EXERCISE GOAL. Recast the lines from the one containing "At what coordinates should I click to accomplish: Hide" through the last line of the records, inclusive, as a numbered list, leaving out any blank lines.

DATASET RECORDS.
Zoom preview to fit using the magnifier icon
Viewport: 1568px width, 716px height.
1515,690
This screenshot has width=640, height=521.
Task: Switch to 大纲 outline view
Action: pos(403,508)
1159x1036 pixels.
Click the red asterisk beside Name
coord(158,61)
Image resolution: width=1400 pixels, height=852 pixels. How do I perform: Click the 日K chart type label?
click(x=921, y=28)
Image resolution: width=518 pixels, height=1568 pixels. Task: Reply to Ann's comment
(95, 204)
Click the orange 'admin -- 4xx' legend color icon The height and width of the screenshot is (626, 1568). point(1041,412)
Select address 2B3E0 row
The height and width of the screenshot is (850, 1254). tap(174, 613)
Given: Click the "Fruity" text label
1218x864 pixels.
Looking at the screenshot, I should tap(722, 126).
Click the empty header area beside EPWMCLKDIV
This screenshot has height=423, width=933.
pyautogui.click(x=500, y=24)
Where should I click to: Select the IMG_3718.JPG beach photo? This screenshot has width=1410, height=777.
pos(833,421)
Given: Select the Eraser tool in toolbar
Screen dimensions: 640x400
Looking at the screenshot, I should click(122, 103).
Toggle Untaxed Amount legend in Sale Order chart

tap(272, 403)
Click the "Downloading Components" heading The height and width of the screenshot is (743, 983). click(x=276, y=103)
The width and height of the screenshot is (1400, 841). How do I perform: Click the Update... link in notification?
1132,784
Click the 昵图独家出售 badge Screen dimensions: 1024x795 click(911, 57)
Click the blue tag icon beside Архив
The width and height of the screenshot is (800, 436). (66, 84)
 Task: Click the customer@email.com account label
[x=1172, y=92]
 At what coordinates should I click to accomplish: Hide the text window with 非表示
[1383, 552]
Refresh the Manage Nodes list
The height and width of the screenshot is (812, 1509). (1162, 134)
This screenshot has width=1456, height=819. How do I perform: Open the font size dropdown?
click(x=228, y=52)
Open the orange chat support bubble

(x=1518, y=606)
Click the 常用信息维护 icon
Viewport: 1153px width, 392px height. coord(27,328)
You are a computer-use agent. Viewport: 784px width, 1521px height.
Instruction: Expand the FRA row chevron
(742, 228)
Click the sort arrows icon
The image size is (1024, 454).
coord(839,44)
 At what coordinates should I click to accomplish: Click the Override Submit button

RESPONSE BELOW.
1.  At what coordinates should I click to accomplish: Hide the text window with 非表示
2. [1383, 552]
3. Refresh the Manage Nodes list
4. The height and width of the screenshot is (812, 1509). (1162, 134)
5. This screenshot has width=1456, height=819. How do I perform: Open the font size dropdown?
6. click(x=228, y=52)
7. Open the orange chat support bubble
8. (x=1518, y=606)
9. Click the 常用信息维护 icon
10. Viewport: 1153px width, 392px height. coord(27,328)
11. You are a computer-use agent. Viewport: 784px width, 1521px height.
12. Instruction: Expand the FRA row chevron
13. (742, 228)
14. Click the sort arrows icon
15. The image size is (1024, 454).
16. coord(839,44)
17.  At what coordinates should I click to accomplish: Click the Override Submit button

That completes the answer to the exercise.